After 13 years on tour, Spain’s David Ferrer is finally into his first ever Grand Slam final at Roland Garros. That he will compete for an elusive Major championship on the terre battue of Paris seems fitting considering he has 10 clay titles to his credit. But to think of Ferrer as just a clay court specialist would be a mistake. Out of the 20 career titles he holds, 10 were won on other surfaces including indoor hard and grass.
With a steady, though not flashy game coupled with a tremendous fighting spirit, the Valencia native has earned nearly $19 million U.S. in career prize money and plenty of unnecessary nicknames comparing him to various animals along the way. Ferrer could be considered something of a late bloomer with a slow burn of a career. Despite consistent success during his first few years on tour, it wasn’t until 2007 that Ferrer burst into any kind of real worldwide awareness. That took place at the U.S. Open that same year when he beat Nadal en route to reaching the semifinals. Ferrer later reached the finals of the end of season event known then as the Tennis Masters Cup losing to eventual champion Federer. Ferrer finished 2007 ranked No. 5 in the world and though he did dip out of the top 20 in 2009, he made a slow climb back to inside the top 10 and recently as high as No. 4 in the world.
Why did it take Ferrer, now age 31, so long to reach the final round at one of the Majors? Well, being an active player during the reign of the “Big Four” in Djokovic, Federer, Murray and Nadal certainly did not help. Until his win over the Frenchman Tsonga in the Roland Garros semis, Ferrer had lost in five previous semifinal appearances to one of the above four mentioned. In an era where having a big weapon is really a necessity, Ferrer instead relies on innate agility, a solid two-handed backhand and the ferocious ability to wear down almost anyone on a tennis court who isn’t able to keep up with him. That combination has taken Ferrer farther than most players of his generation. But not far enough against that elite quartet who continue to dominate the sport.
Though being a player over the age of 30 is hardly a rarity anymore, Ferrer’s veteran status continues to make him a growing sentimental favorite among fans. Some of those fans believe that Ferrer “deserves”, because of his strong work ethic and perseverance during the era of the “Big Four”, to have his fair share of the sport’s biggest riches. While that is certainly a nice sentiment, Ferrer would probably be the first to tell anyone that rewards, like reaching a Grand Slam final, feel even better when you have achieved them on your own terms. There’s no voting in tennis on who gets to be in a Major final. You either make it through the required seven rounds or not. It’s that simple.
If Ferrer wants to win his first Grand Slam title, he will have to do it against his friend and Spanish Davis Cup teammate Nadal who currently owns the title “King of Clay” because of his remarkable seven French Open championships.
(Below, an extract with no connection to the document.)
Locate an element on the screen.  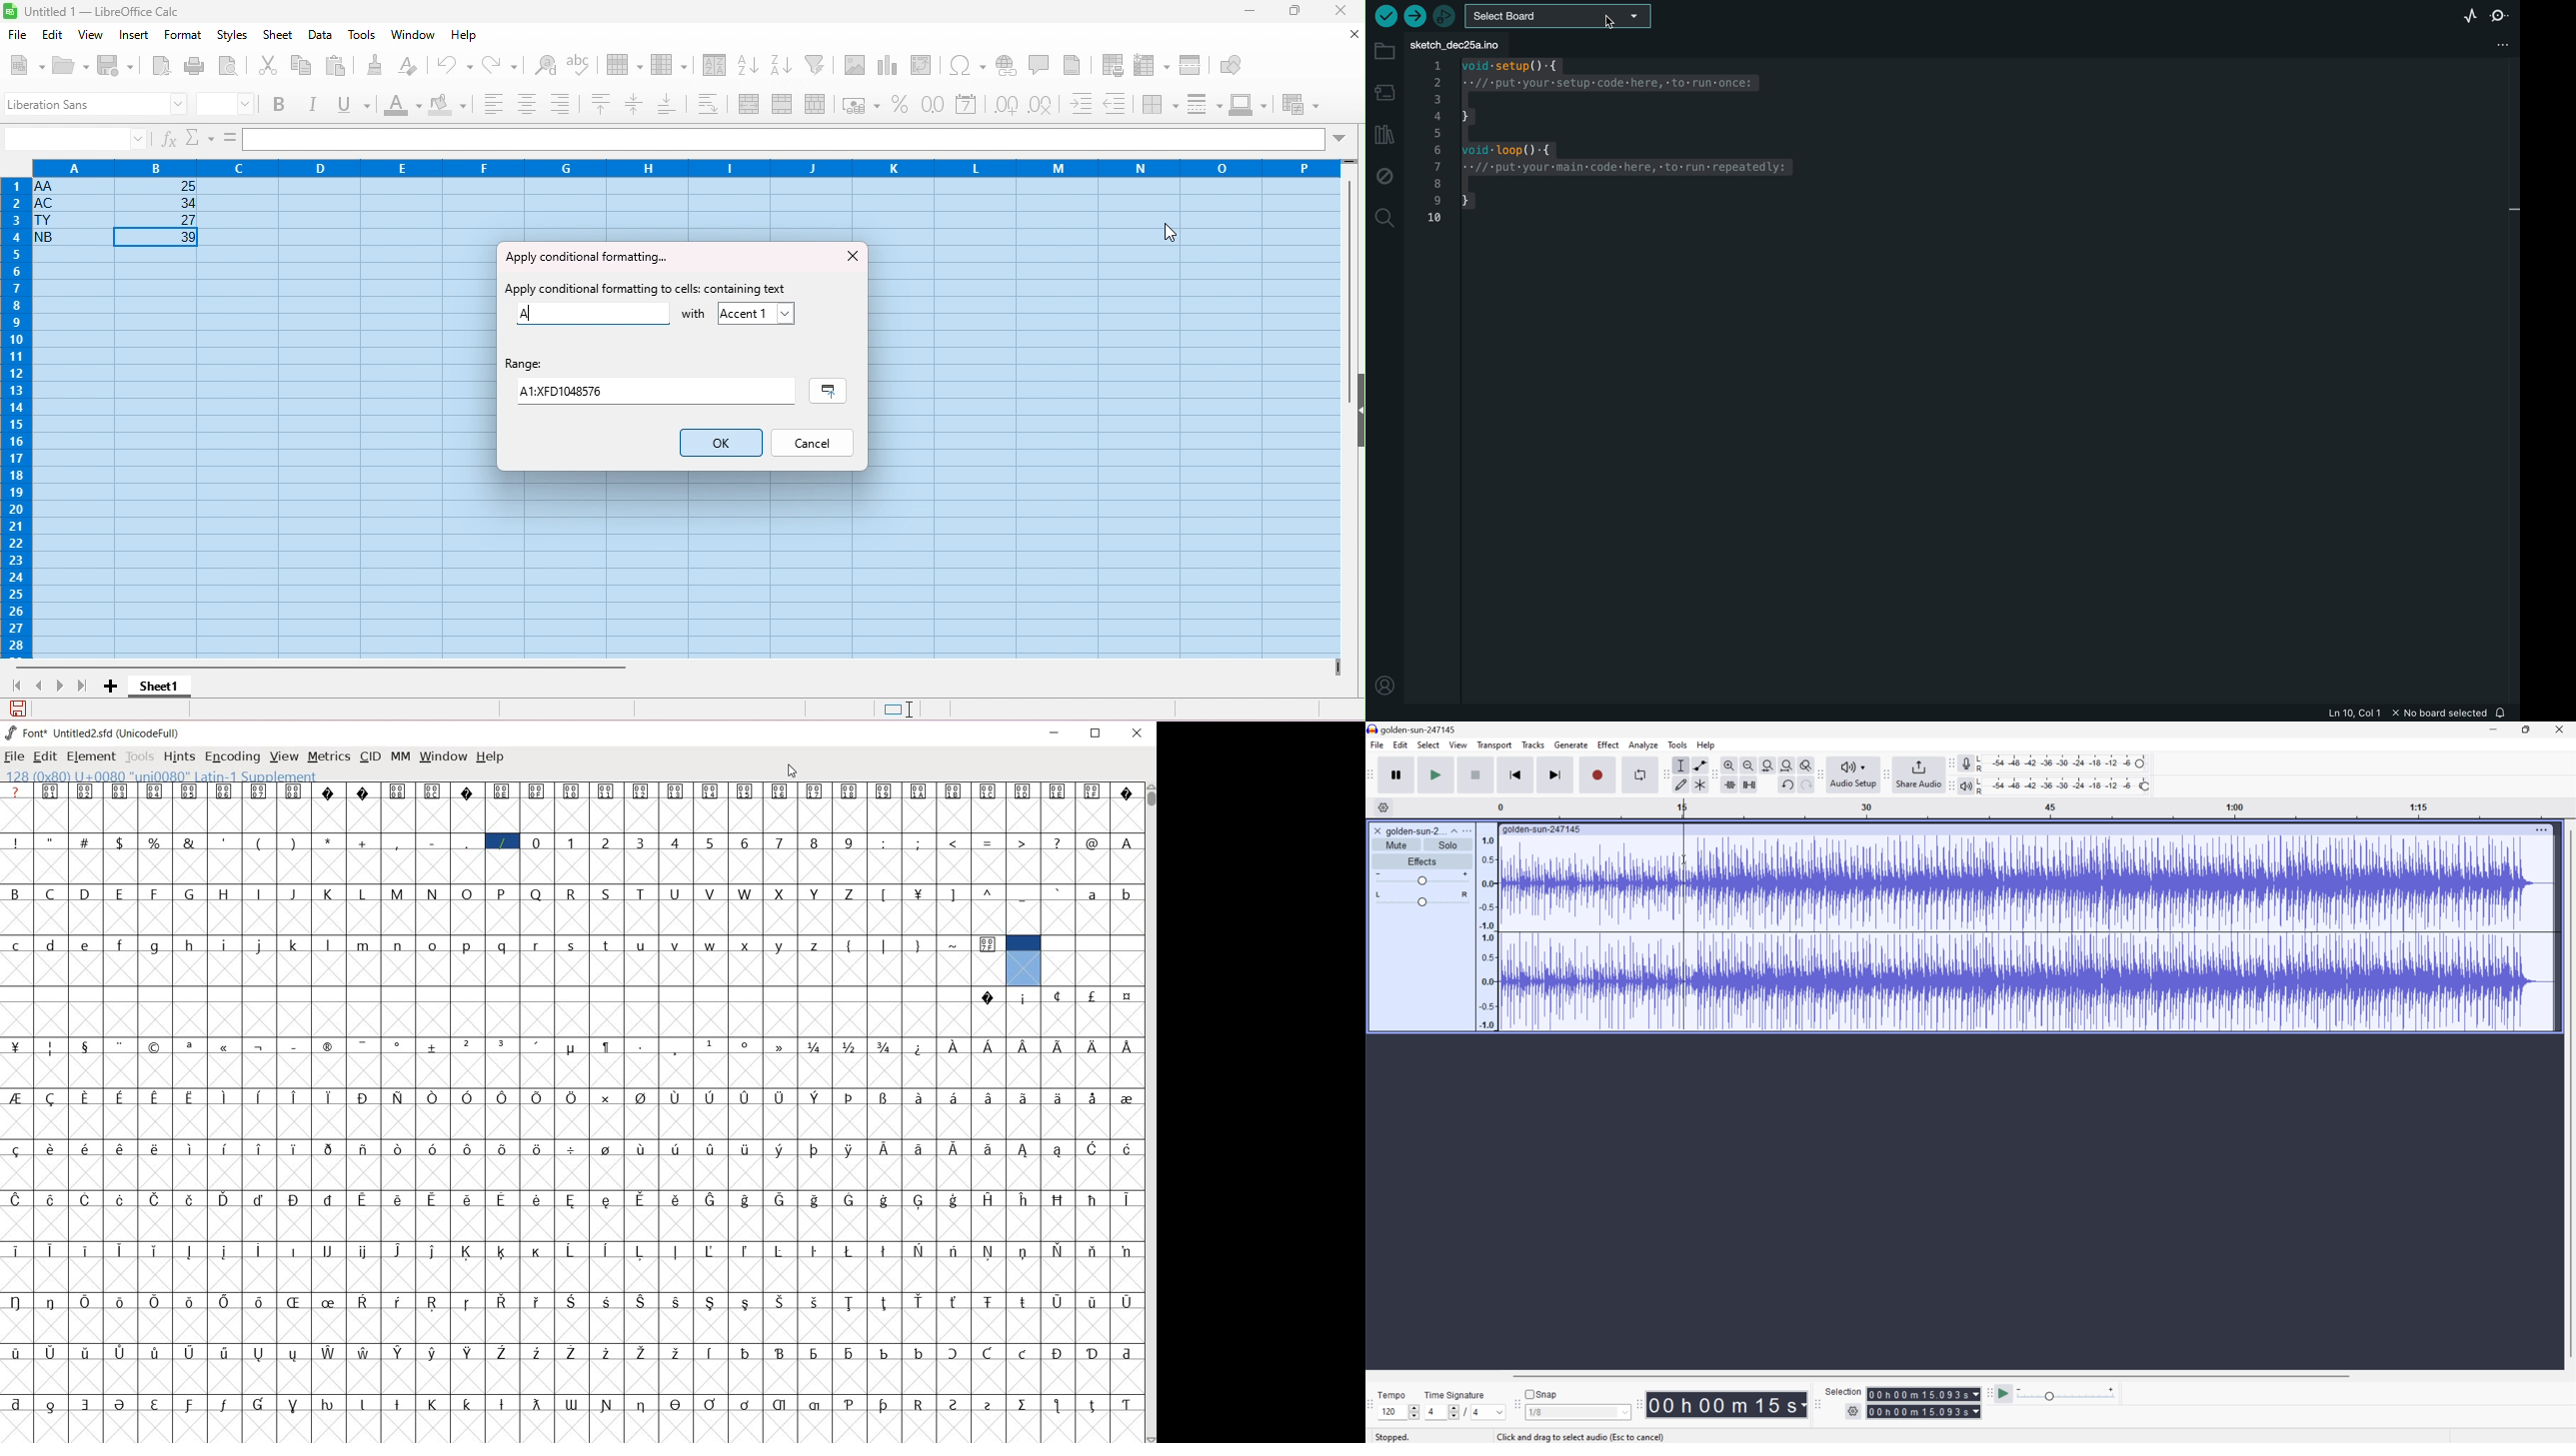
Symbol is located at coordinates (260, 1150).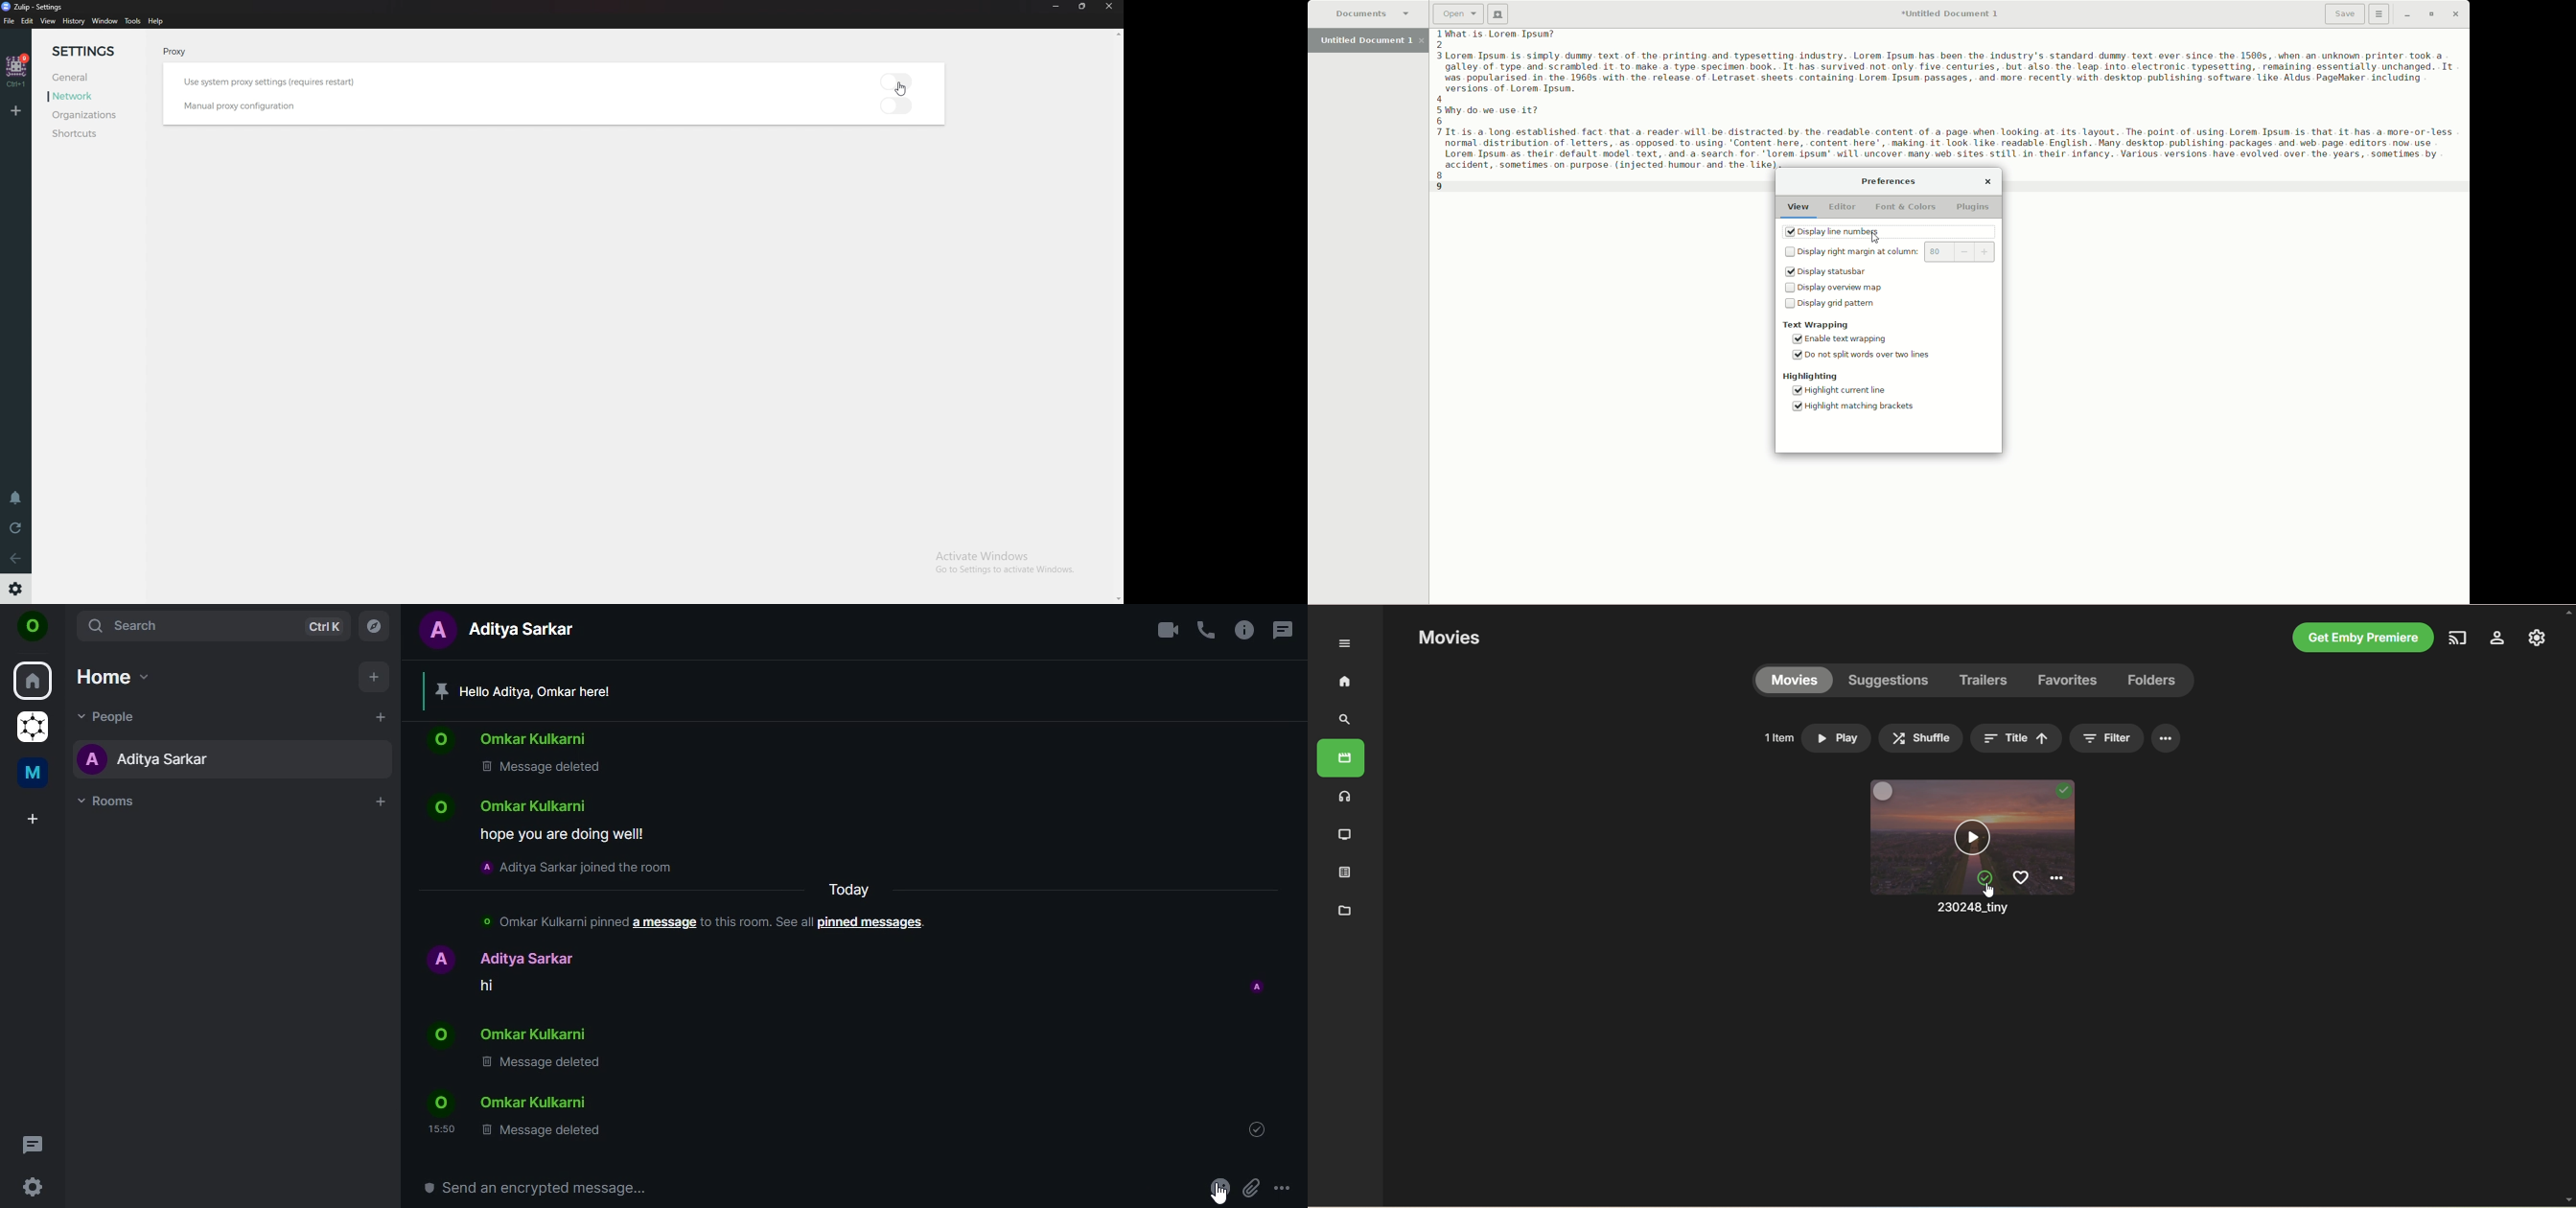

Nadal holds a convincing 19-4 lifetime head to head against Ferrer although their last two meetings in Madrid and Rome went three sets with Nadal winning both.
While he knows he is only one win away from the ultimate prize all players seek one day in their careers, the always humble and classy Ferrer kept it all in perspective.
“It’s a dream for me to be in a final of a Grand Slam and Roland Garros is the one that is most important for me,” said Ferrer. “It is great as well that we are both Spanish players so it’s important for the country. At the end of the day it’s sport – there are things that are more important than that – but it’s important for me and my family. And for Rafa.”
Though some feel Ferrer has a mental block when it comes to playing and beating Nadal, he feels it is more about Nadal’s abilities on the court more than anything going on in his head. Speaking after his semifinal win in Paris, Ferrer said about Nadal, “It’s difficult to beat Nadal but not because he’s Spanish but because he’s a very good player. Nothing else.”
Fans root for Ferrer because in some ways he is the ultimate underdog. Despite his top five status and successful career, there’s still a feeling that Ferrer was just a little bit unlucky having to compete in this “Golden Age” of men’s tennis we are experiencing now. And there’s also the reality that no matter what he achieves, it will always pale to the lengthy resume of Nadal. But Ferrer probably wouldn’t see it that way though. For him, having achieved so much while in the same time as these greats perhaps means even more to him.
His chances against Nadal may be slim but for Ferrer to be playing on the last day of Roland Garros, when many thought he might never reach such a moment, is perhaps its own reward. After a long and fruitful career, the unabated joy on Ferrer’s face after reaching his first Major final proved once again that sometimes the greatest prize of all is the journey itself.